Body of Water
Scottish director Lucy Brydon makes her feature film debut with this bleak, ambiguous film following a middle-aged woman with an eating disorder
An early moment in writer-director Lucy Brydon’s debut features startles in its blunt vitriol. Stephanie (Brooke), fresh out of another stint at an inpatient eating disorder facility, goes to pick up her 15-year-old daughter Pearl (Piolini-Castle) after swim practice. Pearl sees Stephanie, and keeps her head down, walking faster. It ends with Pearl storming off and Stephanie yelling futilely in the car park. To make matters more complicated, Stephanie’s mother Susan (Burton) has been caring for Pearl in Stephanie’s absence.

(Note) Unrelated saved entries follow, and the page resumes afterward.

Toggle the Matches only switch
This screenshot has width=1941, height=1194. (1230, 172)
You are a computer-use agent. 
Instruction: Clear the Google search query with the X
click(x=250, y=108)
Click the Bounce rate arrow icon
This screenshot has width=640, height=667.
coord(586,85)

Body of Water unflinchingly captures the intergenerational relationships rent to shreds by eating disorders, as well as their messy, addictive reality. The film never goes into the full extent of Stephanie’s habits – a smart move for a triggering topic – though Brooke captures every moment of doubt and struggle, and makes the validation she receives from secret ‘pro-ana’ online posts palpable.
Family dinners are unbearably tense, the sound design capturing the effort behind each bite and the lighting design bouncing off Brooke’s frail frame (the actor lost weight with a nutritionist's supervision for the role). Brydon’s sensitive approach never sugar-coats the reality – indeed the film undercuts the narrative of anorexia as something rich white girls grow out of.
Body of Water is bleak, ambiguous, and leaves Stephanie’s ultimate recovery hanging in the balance. Brydon’s head-on exploration of bodies and our (dis)comfort in them marks her career as one to watch.